Eu gostei tanto da reportagem porque ela aponta o contrário!

A mulher que fica em casa tem uma nobre missão e um imenso privilégio de ficar perto dos filhos nos anos em que as bases para as suas vidas estão sendo formadas. Primeiro, o fato dela poder escolher ficar em casa e cuidar da prole significa simplesmente isso: que ela tem escolha! Apenas isso. Não significa que ela é menos do que o homem, apenas que ela não precisa vender o seu tempo para outro em troca de dinheiro para conseguir colocar comida na mesa. Significa que o marido ganha suficientemente bem para sustentar toda a família e garantir a ela esse PRIVILÉGIO de ser mãe em tempo integral. Claro que em muitos casos sacrifícios são feitos, grandes sacrifícios até!

No meu caso e no caso de algumas mulheres que eu conheço (e estou cada vez mais surpresa com os depoimentos que ouço!), a opção de ficar em casa foi feita por acreditarem que era o melhor para o bem-estar das suas FAMÍLIAS, que elas decidiram priorizar acima de suas próprias carreiras profissionais. E elas toparam abaixar o padrão de vida (por tempo indeterminado) e abrir mão de certos luxos e/ou regalias e até certas necessidades, em prol desse objetivo. No meu caso, pelo menos, foi o que aconteceu. Cortes substanciais foram feitos no orçamento familiar depois que a renda caiu pela metade quando eu parei de trabalhar fora. Planejamos que aguentaríamos as pontas por 18 meses, que era o tempo previsto para eu terminar a faculdade, mas para ser sincera eu gostaria de ficar em casa com as meninas por mais tempo. Se até lá o salário do meu marido for suficiente para dar conta de nossas despesas, acho que é o que farei. Está sendo muito bom assumir, em tempo integral, a tarefa de ensiná-las a respeito de praticamente tudo no nosso dia-a-dia de vida, tanto em termos de desenvolvimento intelectual, quanto espiritual e físico. Além disso, em casa tenho liberdade para trabalhar em projetos pessoais, a fazer o que gosto no tempo e da maneira que eu quero (ou consigo), sem pressão externa de cumprir horário.

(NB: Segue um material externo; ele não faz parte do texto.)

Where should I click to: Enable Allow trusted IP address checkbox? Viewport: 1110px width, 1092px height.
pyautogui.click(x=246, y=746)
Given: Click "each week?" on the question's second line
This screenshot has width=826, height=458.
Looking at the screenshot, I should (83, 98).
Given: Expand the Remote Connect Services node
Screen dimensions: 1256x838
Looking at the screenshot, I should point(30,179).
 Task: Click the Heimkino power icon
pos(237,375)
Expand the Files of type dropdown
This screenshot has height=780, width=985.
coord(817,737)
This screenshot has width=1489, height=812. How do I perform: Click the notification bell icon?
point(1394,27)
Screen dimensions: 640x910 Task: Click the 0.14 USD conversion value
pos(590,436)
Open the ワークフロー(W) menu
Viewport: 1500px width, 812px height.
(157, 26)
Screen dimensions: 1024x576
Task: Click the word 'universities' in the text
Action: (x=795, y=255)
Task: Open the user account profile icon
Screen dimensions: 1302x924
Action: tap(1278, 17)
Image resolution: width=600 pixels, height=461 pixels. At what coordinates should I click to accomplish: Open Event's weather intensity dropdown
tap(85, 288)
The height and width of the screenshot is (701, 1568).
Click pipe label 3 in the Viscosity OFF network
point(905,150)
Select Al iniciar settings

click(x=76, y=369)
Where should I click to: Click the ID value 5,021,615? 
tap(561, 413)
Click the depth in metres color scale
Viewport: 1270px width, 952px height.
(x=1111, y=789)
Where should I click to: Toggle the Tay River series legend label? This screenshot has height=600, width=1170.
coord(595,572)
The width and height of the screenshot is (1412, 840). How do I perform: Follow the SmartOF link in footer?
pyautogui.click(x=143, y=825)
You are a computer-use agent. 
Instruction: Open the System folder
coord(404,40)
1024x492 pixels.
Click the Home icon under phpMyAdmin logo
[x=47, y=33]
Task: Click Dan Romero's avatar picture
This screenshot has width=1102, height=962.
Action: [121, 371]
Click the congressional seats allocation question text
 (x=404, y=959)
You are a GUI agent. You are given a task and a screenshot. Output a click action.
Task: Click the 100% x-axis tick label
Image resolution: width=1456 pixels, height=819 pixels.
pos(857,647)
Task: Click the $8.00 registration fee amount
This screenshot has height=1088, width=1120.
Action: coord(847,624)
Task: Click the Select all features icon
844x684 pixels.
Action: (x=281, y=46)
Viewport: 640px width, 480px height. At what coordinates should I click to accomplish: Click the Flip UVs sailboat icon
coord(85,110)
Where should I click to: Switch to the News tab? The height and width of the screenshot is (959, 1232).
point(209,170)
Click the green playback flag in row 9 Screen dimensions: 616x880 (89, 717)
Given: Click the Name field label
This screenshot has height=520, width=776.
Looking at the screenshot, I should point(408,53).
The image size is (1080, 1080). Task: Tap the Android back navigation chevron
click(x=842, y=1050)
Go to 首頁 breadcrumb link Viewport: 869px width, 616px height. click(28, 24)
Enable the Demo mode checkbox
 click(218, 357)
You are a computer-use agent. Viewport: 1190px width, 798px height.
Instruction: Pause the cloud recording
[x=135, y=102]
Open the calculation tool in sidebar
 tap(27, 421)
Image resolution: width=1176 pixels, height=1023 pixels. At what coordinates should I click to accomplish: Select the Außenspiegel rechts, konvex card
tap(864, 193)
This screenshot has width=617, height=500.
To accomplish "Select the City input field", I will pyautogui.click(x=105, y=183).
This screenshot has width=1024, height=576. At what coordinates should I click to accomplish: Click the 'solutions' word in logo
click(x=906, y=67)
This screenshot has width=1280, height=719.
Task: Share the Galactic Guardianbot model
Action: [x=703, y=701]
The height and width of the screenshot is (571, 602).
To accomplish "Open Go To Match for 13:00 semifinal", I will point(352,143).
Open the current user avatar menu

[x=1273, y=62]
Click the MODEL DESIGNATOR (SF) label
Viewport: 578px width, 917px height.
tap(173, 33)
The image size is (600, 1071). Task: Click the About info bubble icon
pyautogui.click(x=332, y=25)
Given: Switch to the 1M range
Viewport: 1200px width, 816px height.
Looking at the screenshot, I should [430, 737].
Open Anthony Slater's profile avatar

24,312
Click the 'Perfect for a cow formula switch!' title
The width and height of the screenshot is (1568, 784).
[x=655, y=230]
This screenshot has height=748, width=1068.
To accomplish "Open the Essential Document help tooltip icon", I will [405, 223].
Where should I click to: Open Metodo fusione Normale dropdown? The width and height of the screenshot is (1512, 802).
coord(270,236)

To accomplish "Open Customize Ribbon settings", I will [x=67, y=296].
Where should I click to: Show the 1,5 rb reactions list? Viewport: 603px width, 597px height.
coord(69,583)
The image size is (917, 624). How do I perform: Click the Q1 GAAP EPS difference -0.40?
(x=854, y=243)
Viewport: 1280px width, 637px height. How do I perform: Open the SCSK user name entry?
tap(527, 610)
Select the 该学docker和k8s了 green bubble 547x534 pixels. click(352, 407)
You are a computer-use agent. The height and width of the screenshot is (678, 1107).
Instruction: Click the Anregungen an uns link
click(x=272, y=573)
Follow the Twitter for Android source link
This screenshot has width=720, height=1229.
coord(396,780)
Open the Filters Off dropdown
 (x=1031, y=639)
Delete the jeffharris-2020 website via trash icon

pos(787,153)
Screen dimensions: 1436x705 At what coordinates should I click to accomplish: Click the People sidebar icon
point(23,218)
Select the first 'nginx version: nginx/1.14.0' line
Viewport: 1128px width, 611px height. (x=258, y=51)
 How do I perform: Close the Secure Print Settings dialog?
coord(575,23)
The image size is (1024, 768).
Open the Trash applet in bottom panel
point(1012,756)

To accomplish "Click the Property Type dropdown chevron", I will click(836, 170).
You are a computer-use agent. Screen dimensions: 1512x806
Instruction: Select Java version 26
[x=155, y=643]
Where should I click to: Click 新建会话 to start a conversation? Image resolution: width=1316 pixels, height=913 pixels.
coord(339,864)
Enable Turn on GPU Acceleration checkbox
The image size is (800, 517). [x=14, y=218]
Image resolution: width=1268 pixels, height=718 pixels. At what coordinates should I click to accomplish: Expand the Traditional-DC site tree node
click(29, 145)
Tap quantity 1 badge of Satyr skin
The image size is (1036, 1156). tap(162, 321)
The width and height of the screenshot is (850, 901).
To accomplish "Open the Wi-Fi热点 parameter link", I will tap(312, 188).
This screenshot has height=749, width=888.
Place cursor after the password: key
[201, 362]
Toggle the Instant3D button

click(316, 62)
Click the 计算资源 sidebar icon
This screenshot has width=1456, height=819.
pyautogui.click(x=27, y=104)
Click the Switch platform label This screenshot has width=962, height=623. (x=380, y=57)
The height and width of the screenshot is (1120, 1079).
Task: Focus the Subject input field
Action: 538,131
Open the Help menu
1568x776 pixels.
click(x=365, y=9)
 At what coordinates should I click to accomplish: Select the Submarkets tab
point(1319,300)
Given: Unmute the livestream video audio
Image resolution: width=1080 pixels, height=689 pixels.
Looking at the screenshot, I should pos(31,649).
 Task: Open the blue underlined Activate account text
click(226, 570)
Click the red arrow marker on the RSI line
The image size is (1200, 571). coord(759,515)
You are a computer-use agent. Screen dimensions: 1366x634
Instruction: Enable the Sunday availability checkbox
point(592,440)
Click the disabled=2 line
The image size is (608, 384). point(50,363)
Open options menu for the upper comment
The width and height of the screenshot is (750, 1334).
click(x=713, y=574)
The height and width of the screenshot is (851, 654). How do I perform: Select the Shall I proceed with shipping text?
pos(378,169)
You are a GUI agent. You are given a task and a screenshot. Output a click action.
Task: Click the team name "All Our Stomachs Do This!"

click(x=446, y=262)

Como a psicóloga da matéria diz, a mulher que não trabalha fora não é menos importante que o homem. Ela está ao lado dele, eles são parceiros nessa empreitada (de construir uma família). E ela também não é pior do que a mulher que passa todos os dias da semana dentro de uma empresa, no ambiente profissional do mercado de trabalho. Percebo que o ponto nevrálgico dessa questão é que o preconceito contra ficar em casa não vem somente de fora. Sim, a sociedade cobra, existem as pressões externas. Mas talvez muito mais fortes sejam as internas, o preconceito que está dentro de nós mesmas. E eu me pergunto por que será que sofremos tanto com este estigma e autoconceito negativo por ficar em casa? De onde vem a vergonha e/ou a culpa por "não estar fazendo nada"? Será que tem a ver que a gente secretamente pensa que tem de ir para o trabalho para fazer algo de útil e importante com as nossas vidas? E essa neura de que não merece gastar "o dinheiro do marido" e sentir que precisa dar um jeito de ter sua graninha por fora, de onde vem? Pode ser mesmo que uma nova fonte de renda seja algo necessário para alcançar os objetivos da família a longo prazo, mas até que ponto também não é fruto do desejo de "contribuir financeiramente" de alguma forma por achar que o que faz em casa (cuidar dos filhos, por exemplo) não é suficiente para torná-la uma mulher de valor? O que alimentou esse pensamento que nos acusa de estarmos sendo folgadas?

Todos os exemplos que eu dei são de preconceitos que eu já presenciei ou mesmo já tive, inclusive contra mim mesma. Mas, puxa, tenho percebido que dizer que a mulher que cuida do lar e dos filhos não trabalha é uma baita inverdade. Nunca trabalhei tanto em minha vida! Claro que eu também cansava quando passava o dia todo fora de casa, mas o cansaço de trabalhar em casa e cuidar dos filhos é um cansaço bem diferente. Exige muitas habilidades ao mesmo tempo, exige atenção redobrada, exige disciplina... e às vezes significa mal ter privacidade pra ir ao banheiro sozinha! Nesse sentido, passar horas sentada na frente do computador escrevendo, criando e resolvendo "pepinos" era menos cansativo. Ficar em casa dá mais trabalho!